Énoncé:
Repérez et recopiez chaque ligne du listing qui contient le mot « Expand », en respectant la casse.

Documents de travail:
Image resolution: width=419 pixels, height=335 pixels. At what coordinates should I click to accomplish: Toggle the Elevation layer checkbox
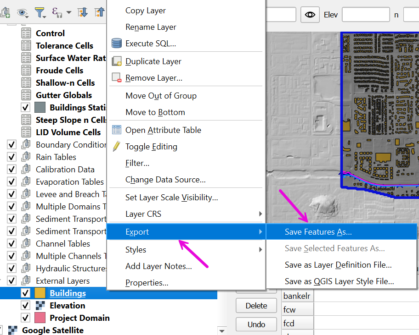[26, 306]
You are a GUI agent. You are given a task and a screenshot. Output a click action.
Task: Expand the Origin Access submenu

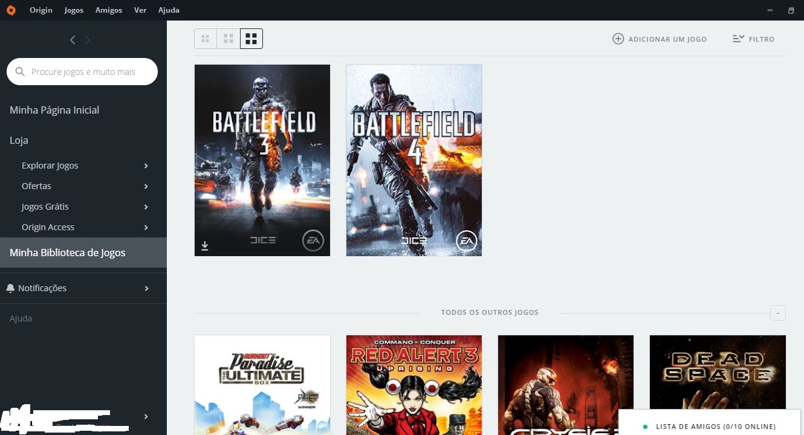[146, 227]
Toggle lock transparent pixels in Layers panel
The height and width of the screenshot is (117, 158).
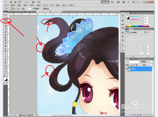point(131,65)
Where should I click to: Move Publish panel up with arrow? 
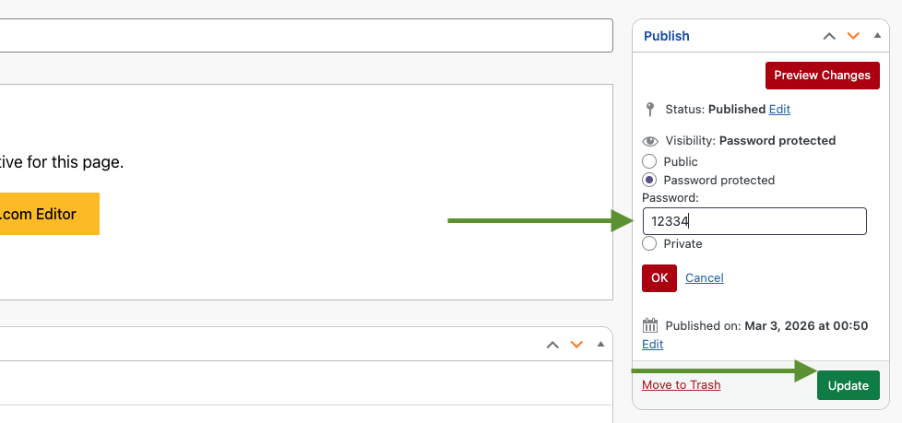pyautogui.click(x=829, y=36)
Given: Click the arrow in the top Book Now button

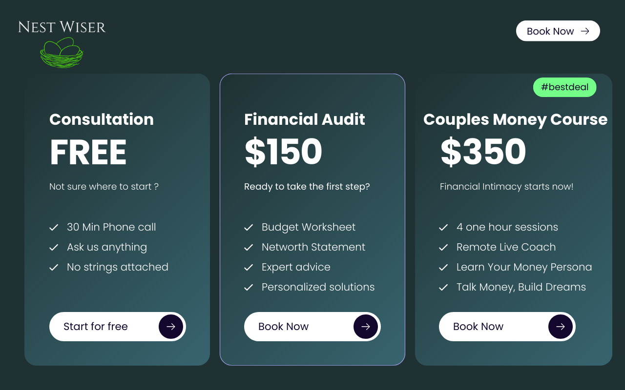Looking at the screenshot, I should coord(585,31).
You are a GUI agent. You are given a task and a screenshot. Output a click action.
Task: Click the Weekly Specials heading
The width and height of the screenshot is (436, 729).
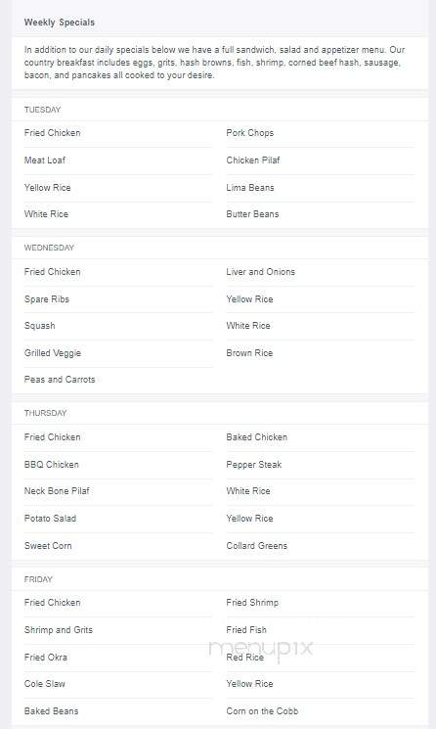click(60, 23)
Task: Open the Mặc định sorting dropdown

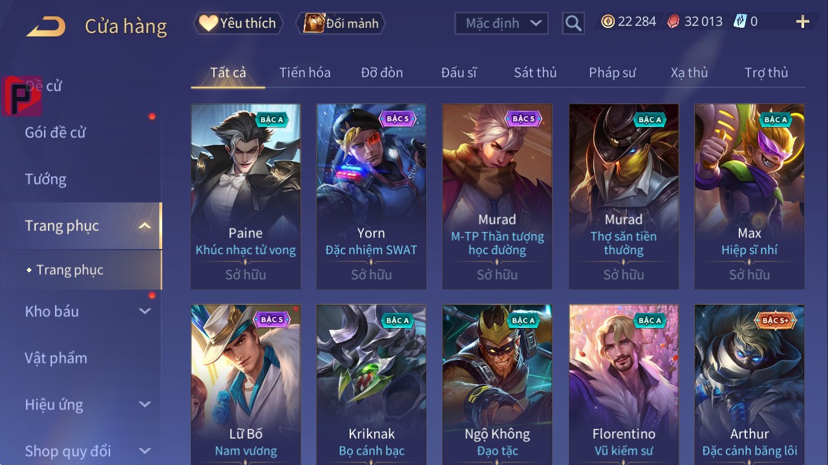Action: point(502,23)
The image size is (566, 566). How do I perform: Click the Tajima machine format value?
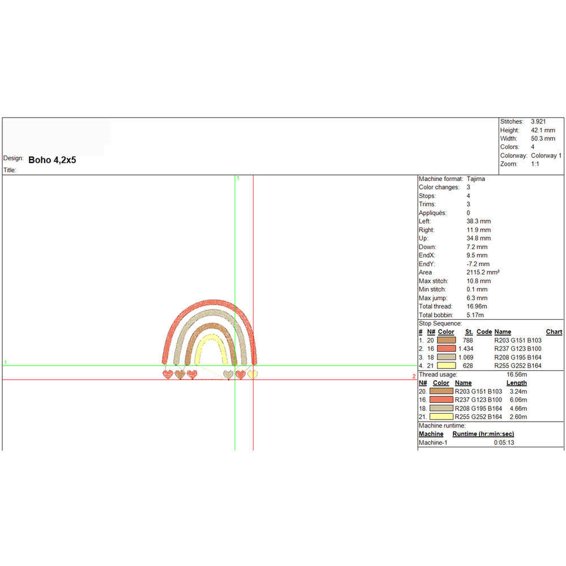pyautogui.click(x=475, y=179)
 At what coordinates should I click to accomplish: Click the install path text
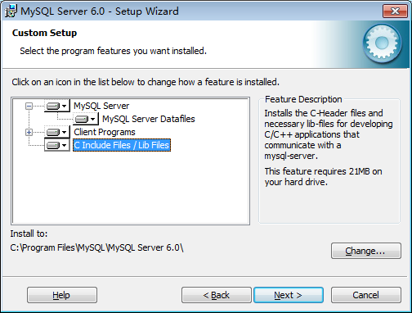tap(96, 247)
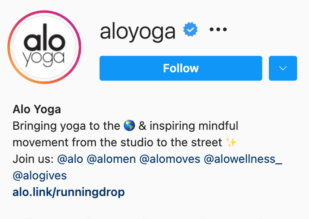
Task: Expand suggested accounts chevron button
Action: (x=283, y=68)
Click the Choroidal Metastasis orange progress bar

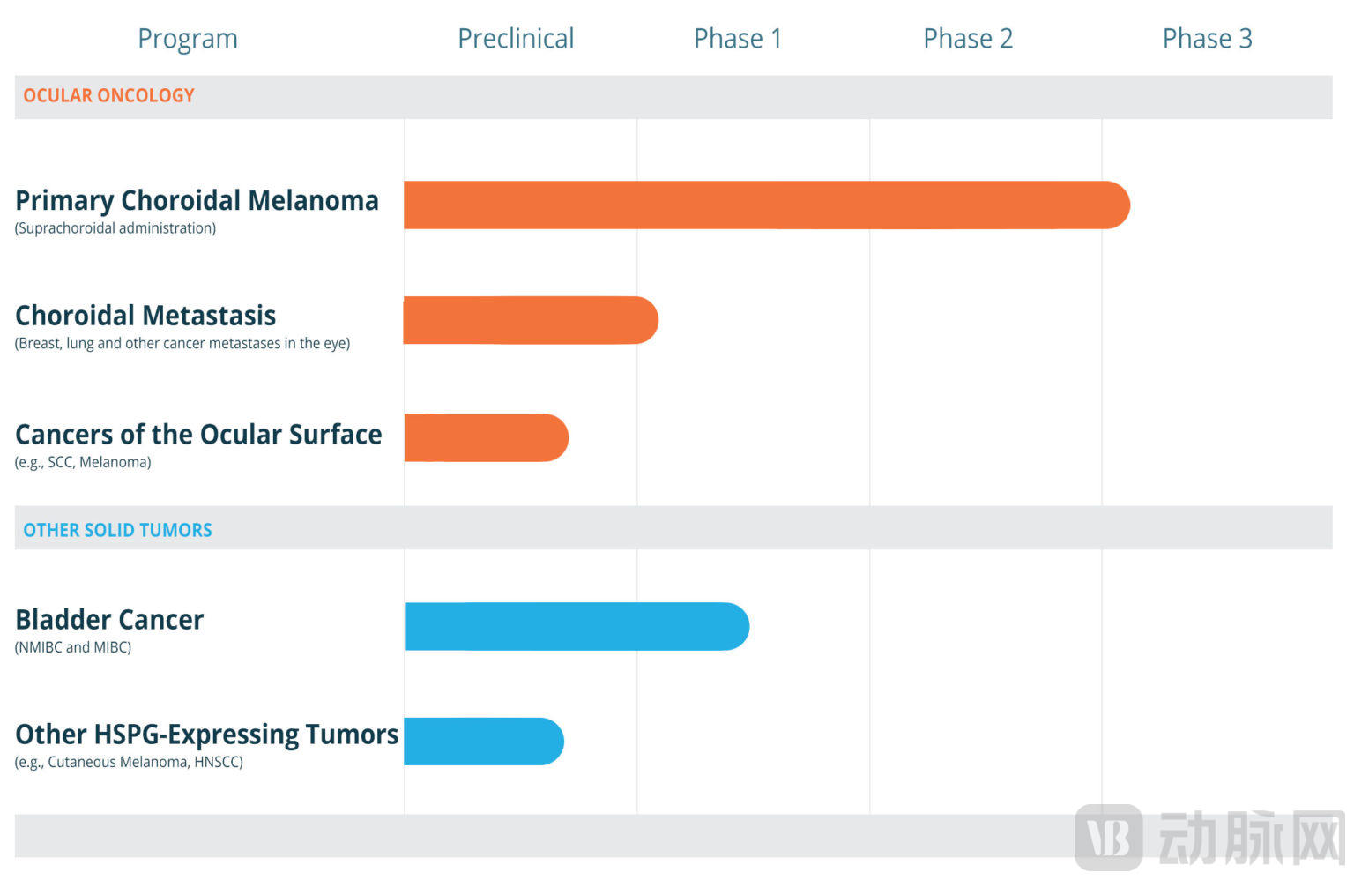(529, 320)
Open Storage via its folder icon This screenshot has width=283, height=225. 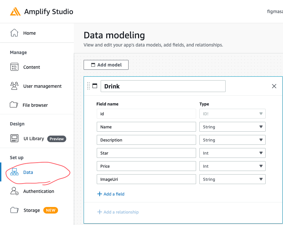point(14,210)
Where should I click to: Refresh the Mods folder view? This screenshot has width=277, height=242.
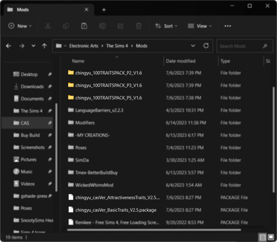(x=206, y=46)
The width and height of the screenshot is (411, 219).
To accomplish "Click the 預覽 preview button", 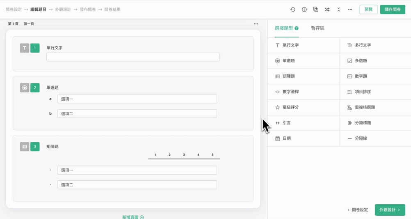I will click(368, 9).
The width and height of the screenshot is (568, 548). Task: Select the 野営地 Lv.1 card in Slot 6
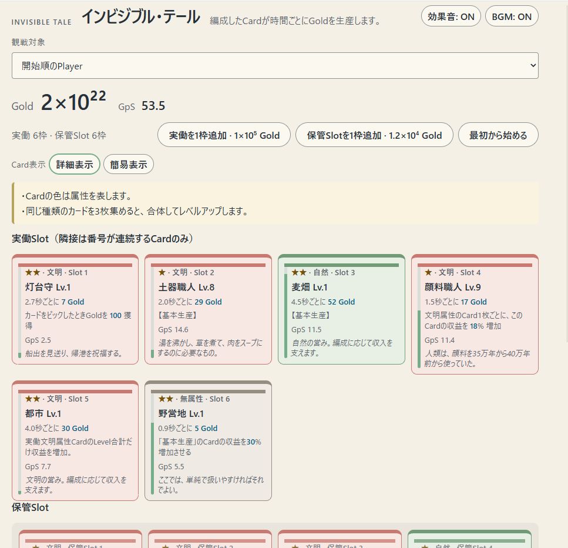tap(208, 440)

Solution ci-dessous:
Task: Expand the Origin Access submenu
Task: Expand suggested accounts chevron button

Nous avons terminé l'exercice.